A brief exploration of the Cayenne revealed two things to me. First, the E350 I covet has more cargo room. Then there’s the subculture of Porsche 911 worship, a world that makes puddles of otherwise thoughtful men. The web-wide, tongue-tied praise for the 911 barrel-rolled my brain about what car I need. Victim to my own materialistic acrobatics, I spent a furious day this weekend immersing myself in an education on the wundercar of Stuttgart.
What amazes me the most isn’t the car itself, but rather the universality of the lust for it. The absence of controversy about what car is best, that’s what’s most remarkable about the 911 (going under the presumption here, as many do, that Ferraris, Lambos, Bentleys, etc. aren’t so much cars as reflections of the people who own them.) The 911 appears to be the connoisseurs’ car, the driver’s car. Consensus like this exists about nada in the world of bikes. Certainly not about bicycles themselves. Not even about chamois cream. There’s an irony that in the supreme realm of design-meeting-engineering, there is unity.

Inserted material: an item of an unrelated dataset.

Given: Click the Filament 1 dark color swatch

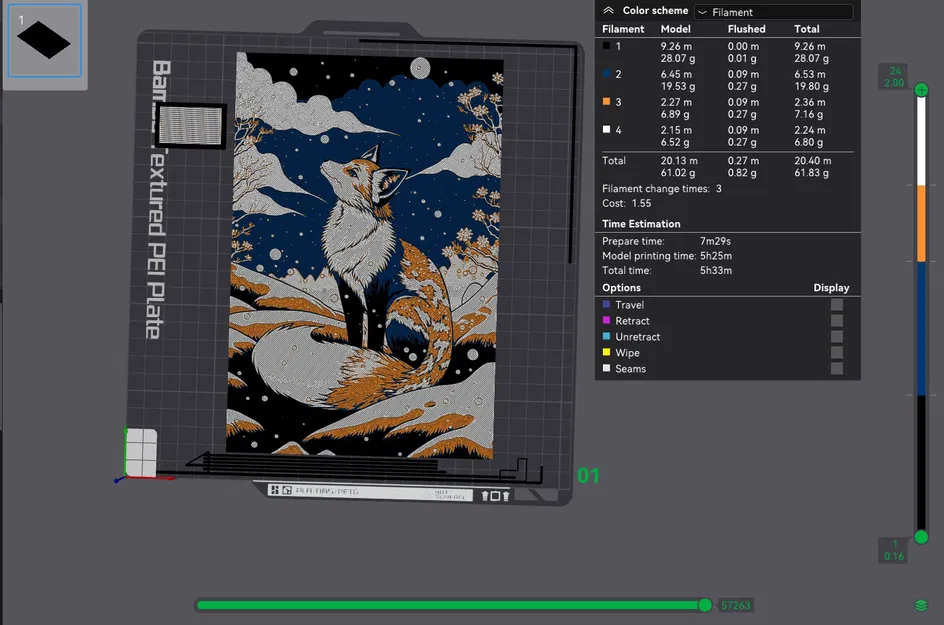Looking at the screenshot, I should 608,47.
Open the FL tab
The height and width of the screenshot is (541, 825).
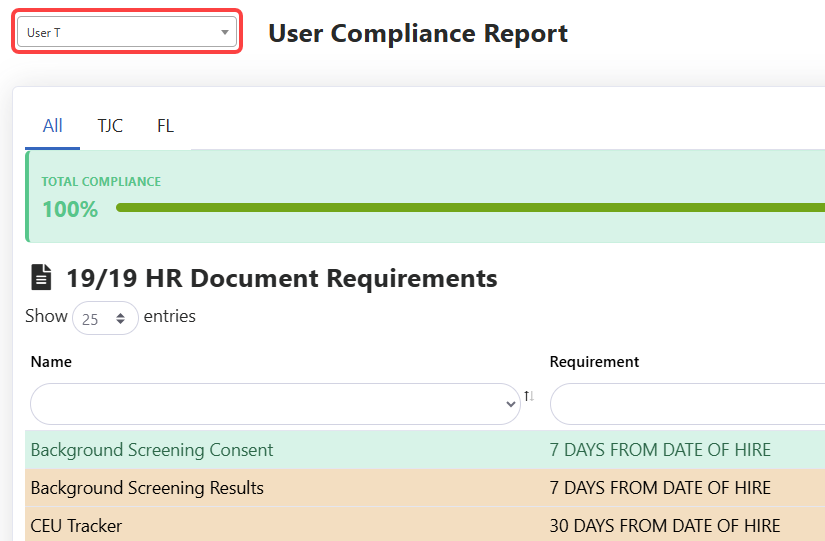165,126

And just as I was about to make my first ever visit to a Porsche dealer I was stung by an inconvenient thought. It was a focused on bikes, not cars. As I’ve gotten older there’s been one clear change in how I ride. Yes, I’ll still pinball between cars in traffic. I’ll still call aggravating drivers cunts and bang their windows and unzip my body through waves of pain to hold a wheel up a climb. But I’ve adopted absurd caution on descents. I don’t know what worries me more: the presence or the lack of guardrails. A single case of speed wobble last year had me sell the bike and the wheels that spawned it. I’ve become a late-life expert in brake pad technology now that my practice isn’t to tap or feather brakes but to grab fistfuls at every bend. With an attitude like that about high speed, what business do I have shopping for a 911 or its SUV sibling? None. And, like that, the fascination ended.